Friday, February 5, 2010

Yosemite firefall

I saw the unattributed photograph above (2nd image) on a weird news site last night. Intrigued, I went in search of more - and found an interesting tradition that was begun in 1872 by James McCauley (d. 1903), suspended during World War II, and ended in 1968 shortly before the Glacier Point Mountain House (3rd image) that he operated burned down in 1969. McCauley also ran a 4-mile toll trail from Yosemite Valley to Glacier Point (the 1st image shows 2 San Francisco dancers on Glacier Point's "diving board" in 1900).

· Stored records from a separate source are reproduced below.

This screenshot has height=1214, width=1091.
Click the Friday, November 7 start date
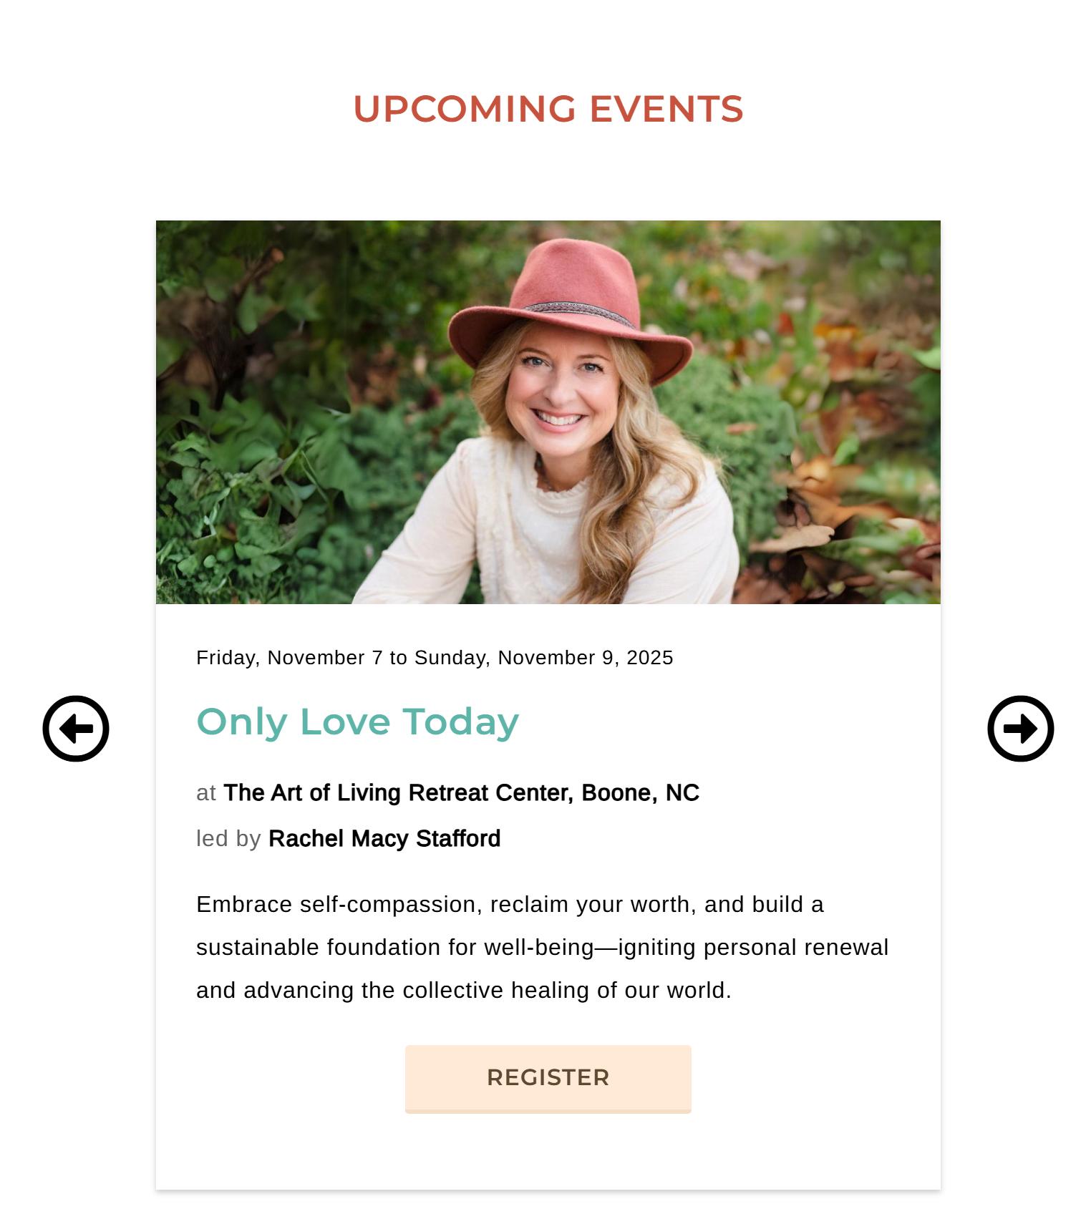click(290, 658)
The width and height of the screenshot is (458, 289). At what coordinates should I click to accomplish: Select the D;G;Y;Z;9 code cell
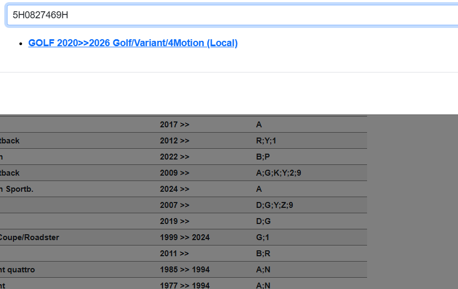pyautogui.click(x=274, y=205)
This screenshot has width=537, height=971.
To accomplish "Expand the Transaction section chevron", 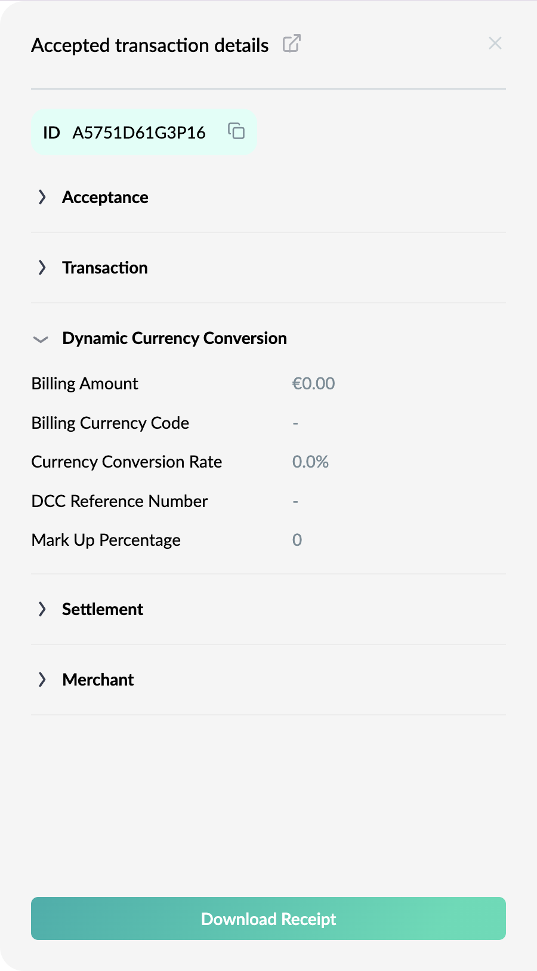I will (x=42, y=268).
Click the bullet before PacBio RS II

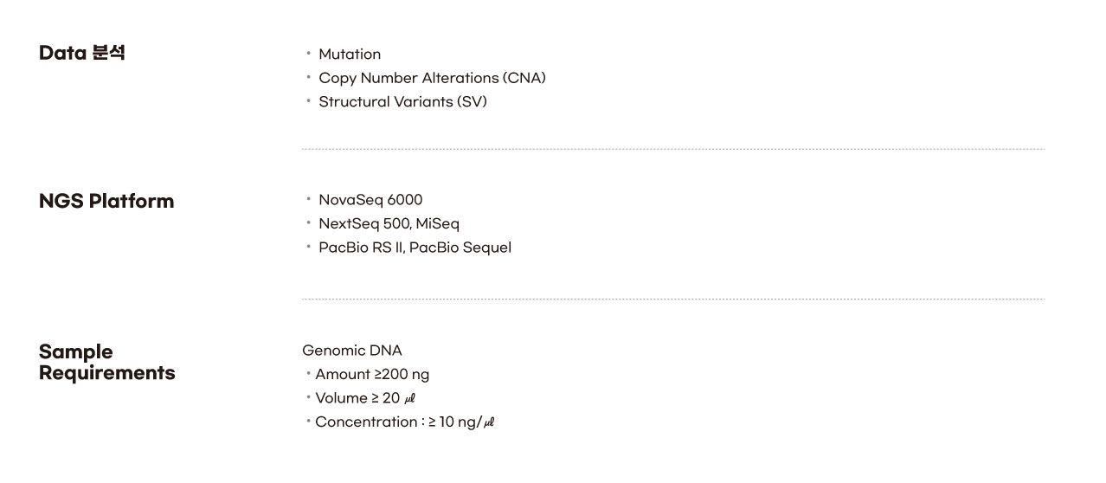pos(309,247)
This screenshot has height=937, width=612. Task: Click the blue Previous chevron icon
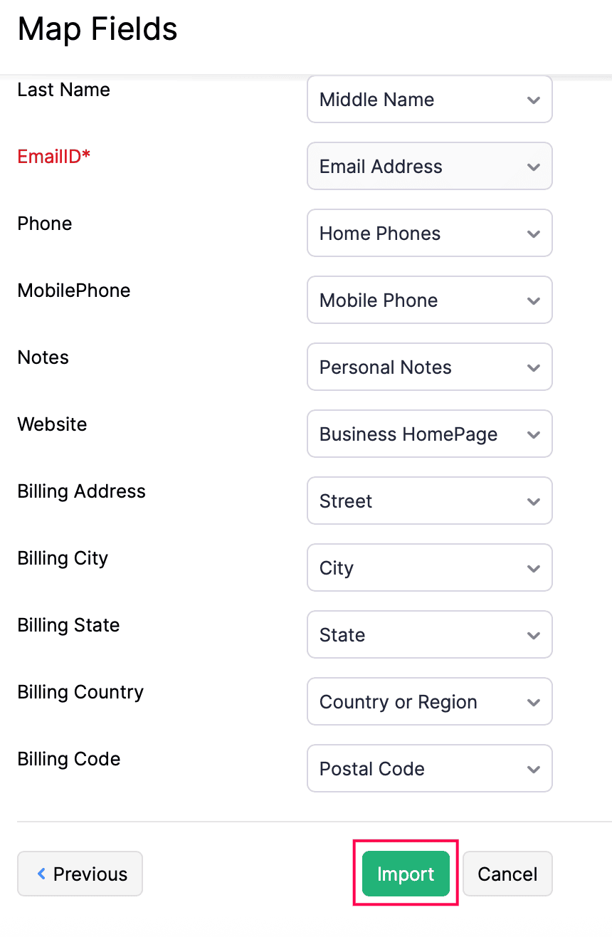(41, 874)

Many nights McCauley and his twin sons would build a large campfire for their guests, afterward kicking the coals off the 3,000' cliff. Campers and valley-dwellers began requesting this firefall and were disappointed when they missed it, so the McCauleys devised several signals to alert them. Later the time of the firefall was set at 9pm, except on the night in 1962 that it was witnessed by a visiting John F. Kennedy: the president was on the phone, so the firefall was delayed until 9:30pm. The spectacle of the firefall was an unnatural event and generated a considerable amount of traffic, so the National Park Service insisted that it be discontinued. The firefall lives on in memory, a scene in the 1954 film The Caine Mutiny, and the name of a band formed in 1974.